Data provided START

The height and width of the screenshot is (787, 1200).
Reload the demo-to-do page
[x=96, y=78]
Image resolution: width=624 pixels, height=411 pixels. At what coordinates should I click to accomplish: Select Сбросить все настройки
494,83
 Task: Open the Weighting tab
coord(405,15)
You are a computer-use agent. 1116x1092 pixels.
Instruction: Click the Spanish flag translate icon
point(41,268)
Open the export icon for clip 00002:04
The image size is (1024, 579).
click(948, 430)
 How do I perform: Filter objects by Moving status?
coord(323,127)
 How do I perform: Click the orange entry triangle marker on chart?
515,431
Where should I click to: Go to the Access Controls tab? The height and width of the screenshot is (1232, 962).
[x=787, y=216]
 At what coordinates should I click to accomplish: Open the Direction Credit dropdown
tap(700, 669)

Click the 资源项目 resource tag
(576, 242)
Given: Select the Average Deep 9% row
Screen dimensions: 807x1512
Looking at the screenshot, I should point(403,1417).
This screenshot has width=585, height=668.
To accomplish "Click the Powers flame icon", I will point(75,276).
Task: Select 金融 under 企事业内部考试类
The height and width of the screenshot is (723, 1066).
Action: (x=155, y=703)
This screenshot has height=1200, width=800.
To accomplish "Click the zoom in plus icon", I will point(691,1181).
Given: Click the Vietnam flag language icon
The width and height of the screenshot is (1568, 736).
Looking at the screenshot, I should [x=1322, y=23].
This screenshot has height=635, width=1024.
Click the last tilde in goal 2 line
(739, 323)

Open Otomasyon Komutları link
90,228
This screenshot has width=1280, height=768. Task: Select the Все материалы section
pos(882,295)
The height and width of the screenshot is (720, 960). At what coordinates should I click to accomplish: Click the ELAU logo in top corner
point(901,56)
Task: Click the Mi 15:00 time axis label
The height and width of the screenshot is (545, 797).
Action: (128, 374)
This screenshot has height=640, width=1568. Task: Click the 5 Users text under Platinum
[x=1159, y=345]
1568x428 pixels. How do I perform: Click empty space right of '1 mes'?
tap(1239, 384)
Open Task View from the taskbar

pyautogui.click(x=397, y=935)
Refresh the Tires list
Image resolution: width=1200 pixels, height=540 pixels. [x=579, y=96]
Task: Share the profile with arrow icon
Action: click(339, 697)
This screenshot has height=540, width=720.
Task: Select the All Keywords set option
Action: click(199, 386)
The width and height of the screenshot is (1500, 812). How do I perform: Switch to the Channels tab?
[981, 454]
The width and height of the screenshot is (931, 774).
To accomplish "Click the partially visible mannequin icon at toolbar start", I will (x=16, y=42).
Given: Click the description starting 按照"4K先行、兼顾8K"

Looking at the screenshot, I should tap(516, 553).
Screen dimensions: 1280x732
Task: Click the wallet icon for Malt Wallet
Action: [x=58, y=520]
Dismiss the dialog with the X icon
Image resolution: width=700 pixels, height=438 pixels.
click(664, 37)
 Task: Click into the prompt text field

Data provided END

▸ **Task item**:
Write each line above out exactly.

▸ **Problem solution**:
The height and width of the screenshot is (787, 1200).
Reload the demo-to-do page
[x=96, y=78]
Image resolution: width=624 pixels, height=411 pixels. At what coordinates should I click to accomplish: Select Сбросить все настройки
494,83
 Task: Open the Weighting tab
coord(405,15)
You are a computer-use agent. 1116x1092 pixels.
Instruction: Click the Spanish flag translate icon
point(41,268)
Open the export icon for clip 00002:04
The image size is (1024, 579).
click(948, 430)
 How do I perform: Filter objects by Moving status?
coord(323,127)
 How do I perform: Click the orange entry triangle marker on chart?
515,431
Where should I click to: Go to the Access Controls tab? The height and width of the screenshot is (1232, 962).
[x=787, y=216]
 At what coordinates should I click to accomplish: Open the Direction Credit dropdown
tap(700, 669)

Click the 资源项目 resource tag
(576, 242)
Given: Select the Average Deep 9% row
Screen dimensions: 807x1512
Looking at the screenshot, I should point(403,1417).
This screenshot has width=585, height=668.
To accomplish "Click the Powers flame icon", I will point(75,276).
Task: Select 金融 under 企事业内部考试类
The height and width of the screenshot is (723, 1066).
Action: (x=155, y=703)
This screenshot has height=1200, width=800.
To accomplish "Click the zoom in plus icon", I will point(691,1181).
Given: Click the Vietnam flag language icon
The width and height of the screenshot is (1568, 736).
Looking at the screenshot, I should [x=1322, y=23].
This screenshot has height=635, width=1024.
Click the last tilde in goal 2 line
(739, 323)

Open Otomasyon Komutları link
90,228
This screenshot has width=1280, height=768. Task: Select the Все материалы section
pos(882,295)
The height and width of the screenshot is (720, 960). At what coordinates should I click to accomplish: Click the ELAU logo in top corner
point(901,56)
Task: Click the Mi 15:00 time axis label
The height and width of the screenshot is (545, 797).
Action: (128, 374)
This screenshot has height=640, width=1568. Task: Click the 5 Users text under Platinum
[x=1159, y=345]
1568x428 pixels. How do I perform: Click empty space right of '1 mes'?
tap(1239, 384)
Open Task View from the taskbar

pyautogui.click(x=397, y=935)
Refresh the Tires list
Image resolution: width=1200 pixels, height=540 pixels. [x=579, y=96]
Task: Share the profile with arrow icon
Action: click(339, 697)
This screenshot has height=540, width=720.
Task: Select the All Keywords set option
Action: click(199, 386)
The width and height of the screenshot is (1500, 812). How do I perform: Switch to the Channels tab?
[981, 454]
The width and height of the screenshot is (931, 774).
To accomplish "Click the partially visible mannequin icon at toolbar start", I will (x=16, y=42).
Given: Click the description starting 按照"4K先行、兼顾8K"

Looking at the screenshot, I should tap(516, 553).
Screen dimensions: 1280x732
Task: Click the wallet icon for Malt Wallet
Action: [x=58, y=520]
Dismiss the dialog with the X icon
Image resolution: width=700 pixels, height=438 pixels.
click(664, 37)
 Task: Click into the prompt text field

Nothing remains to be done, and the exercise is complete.